In my latest book review for The Objective Standard, I look at a new scholarly edition of Thomas Jefferson's book Notes on Virginia. Alas, as is the fashion nowadays, the book goes out of its way to try to find nefarious motives behind Jefferson's writing of the book, even when simpler, more obvious explanations are probably correct. Excerpt:
Forbes...is not content with saying that Jefferson’s ideas on race reflected majority attitudes [about race]. He claims Jefferson created those attitudes. In his eyes, the Sage of Monticello used Notes as “an opportunity” to “decouple” black people from the equality principle and to establish “a rhetoric of authority that explicitly rejects appeals to reason, logic, or law.” In other words, Jefferson was consciously fashioning a “subtl[y] brillian[t]” stratagem for depriving black people of their claim to liberty.
This is an extraordinary assertion, and Forbes does not prove it. Instead of dispassionately seeking to understand Jefferson as he understood himself, Forbes’s argument rests largely on his own characterizations of Jefferson’s wording based on 21st-century attitudes. For example, he claims in one footnote that Jefferson’s repeated misspelling of Phillis Wheatley’s name was “an intentional slight, not a slip.” He offers no proof of this, and the reality is that Jefferson had idiosyncratic spelling habits, as did many of his contemporaries; he persisted in some errors his entire life (he never did figure out the difference between “its” and “it’s,” for example). Even if Jefferson had intended this as an insult, variant spelling of names was so common that his readers would not have recognized it. Forbes relies on dubious literary inferences, too, such as similarities between Jefferson’s word choices and those of other writers, when these are probably just coincidences. For example, Jefferson referred in one passage to the “eternal monotony” of black complexions—a phrase also used by British loyalist John Shebbeare while criticizing pro-American writer Richard Price for repeatedly characterizing King George III’s treatment of colonists as “slavery.” Shebbeare complained of Price’s “eternal monotony” in using this word, likening it to “the drone of a Scotch bagpipe.” In 1784, while Jefferson was writing Notes, Price published a second pamphlet, which again praised the American Revolution but condemned the enslavement of blacks. “It is hard not to conjecture,” Forbes concludes, “that reading Price’s pointed critique of American slavery in his [second] pamphlet triggered in Jefferson thoughts of Price’s [first] pamphlet and the ‘eternal monotony’ of its metaphors of slavery.”

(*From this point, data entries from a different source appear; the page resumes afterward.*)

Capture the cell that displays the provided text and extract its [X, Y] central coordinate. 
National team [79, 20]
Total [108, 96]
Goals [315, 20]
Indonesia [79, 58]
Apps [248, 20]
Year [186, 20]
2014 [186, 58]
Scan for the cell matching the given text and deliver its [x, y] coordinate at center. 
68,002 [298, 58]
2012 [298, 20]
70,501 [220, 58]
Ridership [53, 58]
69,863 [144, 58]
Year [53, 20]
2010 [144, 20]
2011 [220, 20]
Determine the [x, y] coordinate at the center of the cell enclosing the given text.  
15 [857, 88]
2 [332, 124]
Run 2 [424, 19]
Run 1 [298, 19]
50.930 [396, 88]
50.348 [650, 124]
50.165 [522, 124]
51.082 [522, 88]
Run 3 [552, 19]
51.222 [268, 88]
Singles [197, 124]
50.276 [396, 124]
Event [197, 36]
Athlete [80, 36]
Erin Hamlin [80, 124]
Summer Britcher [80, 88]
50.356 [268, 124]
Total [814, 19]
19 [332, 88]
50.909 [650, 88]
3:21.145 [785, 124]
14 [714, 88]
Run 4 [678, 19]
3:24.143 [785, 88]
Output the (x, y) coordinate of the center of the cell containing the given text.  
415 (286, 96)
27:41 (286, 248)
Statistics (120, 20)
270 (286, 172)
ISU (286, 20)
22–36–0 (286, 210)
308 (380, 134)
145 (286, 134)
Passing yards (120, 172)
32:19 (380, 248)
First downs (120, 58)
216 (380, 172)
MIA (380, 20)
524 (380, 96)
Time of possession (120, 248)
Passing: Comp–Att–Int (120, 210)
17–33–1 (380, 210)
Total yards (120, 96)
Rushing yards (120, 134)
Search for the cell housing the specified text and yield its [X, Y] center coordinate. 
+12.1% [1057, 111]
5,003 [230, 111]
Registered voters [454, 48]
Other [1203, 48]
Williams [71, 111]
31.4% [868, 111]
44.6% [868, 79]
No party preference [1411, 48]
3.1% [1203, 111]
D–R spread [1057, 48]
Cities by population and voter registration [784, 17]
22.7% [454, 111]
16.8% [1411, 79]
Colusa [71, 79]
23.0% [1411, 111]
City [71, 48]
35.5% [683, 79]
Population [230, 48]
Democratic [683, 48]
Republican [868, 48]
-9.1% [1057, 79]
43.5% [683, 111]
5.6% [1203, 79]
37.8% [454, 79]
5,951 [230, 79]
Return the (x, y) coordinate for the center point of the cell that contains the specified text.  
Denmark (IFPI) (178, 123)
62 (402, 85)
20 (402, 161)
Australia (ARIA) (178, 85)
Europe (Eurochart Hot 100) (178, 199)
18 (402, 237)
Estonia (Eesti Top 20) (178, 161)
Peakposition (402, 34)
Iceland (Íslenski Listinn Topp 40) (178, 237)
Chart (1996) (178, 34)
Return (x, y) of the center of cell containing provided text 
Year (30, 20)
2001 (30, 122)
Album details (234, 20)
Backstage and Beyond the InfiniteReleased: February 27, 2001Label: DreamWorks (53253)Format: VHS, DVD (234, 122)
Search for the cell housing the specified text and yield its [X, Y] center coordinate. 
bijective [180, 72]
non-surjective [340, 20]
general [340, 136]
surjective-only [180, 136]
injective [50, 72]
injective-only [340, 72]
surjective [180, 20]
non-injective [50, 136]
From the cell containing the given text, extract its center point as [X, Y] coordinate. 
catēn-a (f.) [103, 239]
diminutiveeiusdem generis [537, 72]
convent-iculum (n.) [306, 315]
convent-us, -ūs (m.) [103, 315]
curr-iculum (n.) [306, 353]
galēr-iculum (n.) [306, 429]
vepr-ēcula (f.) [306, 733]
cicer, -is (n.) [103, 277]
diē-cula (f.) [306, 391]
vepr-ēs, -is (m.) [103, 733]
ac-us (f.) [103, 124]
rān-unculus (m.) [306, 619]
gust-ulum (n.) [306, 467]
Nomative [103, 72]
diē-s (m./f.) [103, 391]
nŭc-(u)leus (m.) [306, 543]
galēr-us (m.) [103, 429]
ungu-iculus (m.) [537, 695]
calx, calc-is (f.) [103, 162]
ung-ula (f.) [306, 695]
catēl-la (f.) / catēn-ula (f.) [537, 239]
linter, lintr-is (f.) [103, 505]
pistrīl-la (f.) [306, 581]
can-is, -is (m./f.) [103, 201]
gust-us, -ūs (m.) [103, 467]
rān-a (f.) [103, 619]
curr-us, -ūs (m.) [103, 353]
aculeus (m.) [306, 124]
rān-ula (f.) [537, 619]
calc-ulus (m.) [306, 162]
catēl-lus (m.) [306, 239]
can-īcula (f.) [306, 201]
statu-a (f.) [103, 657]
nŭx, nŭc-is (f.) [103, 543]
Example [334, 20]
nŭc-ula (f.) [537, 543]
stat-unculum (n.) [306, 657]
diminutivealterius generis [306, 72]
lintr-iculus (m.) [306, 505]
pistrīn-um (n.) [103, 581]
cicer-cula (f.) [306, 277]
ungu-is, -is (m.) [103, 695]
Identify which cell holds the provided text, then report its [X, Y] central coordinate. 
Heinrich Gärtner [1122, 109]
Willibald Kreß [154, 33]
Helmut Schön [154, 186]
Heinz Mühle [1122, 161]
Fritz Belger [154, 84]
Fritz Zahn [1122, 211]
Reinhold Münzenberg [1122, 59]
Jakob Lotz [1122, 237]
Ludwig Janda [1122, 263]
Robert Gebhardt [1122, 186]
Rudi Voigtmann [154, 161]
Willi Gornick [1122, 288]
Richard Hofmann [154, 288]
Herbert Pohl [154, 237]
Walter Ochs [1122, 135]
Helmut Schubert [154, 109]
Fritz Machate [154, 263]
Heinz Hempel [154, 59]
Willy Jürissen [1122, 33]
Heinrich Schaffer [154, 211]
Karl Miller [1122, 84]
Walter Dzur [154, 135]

But this is surely reading too much into Jefferson’s use of these two words. Shebbeare made no reference to black slavery when using the phrase “eternal monotony,” and Price’s commentary on slavery in his second pamphlet was only one paragraph long. It’s more probable that Jefferson adapted the phrase “eternal monotony” from Alexander Pope’s translation of The Odyssey—which referred to the “unhappy race” of dead souls in Hades, “whom endless night invades”—or from Thomas Gray—who used the line “closed his eyes in endless night” in a 1768 poem. Jefferson was a fan of both poets but appears never to have mentioned Shebbeare.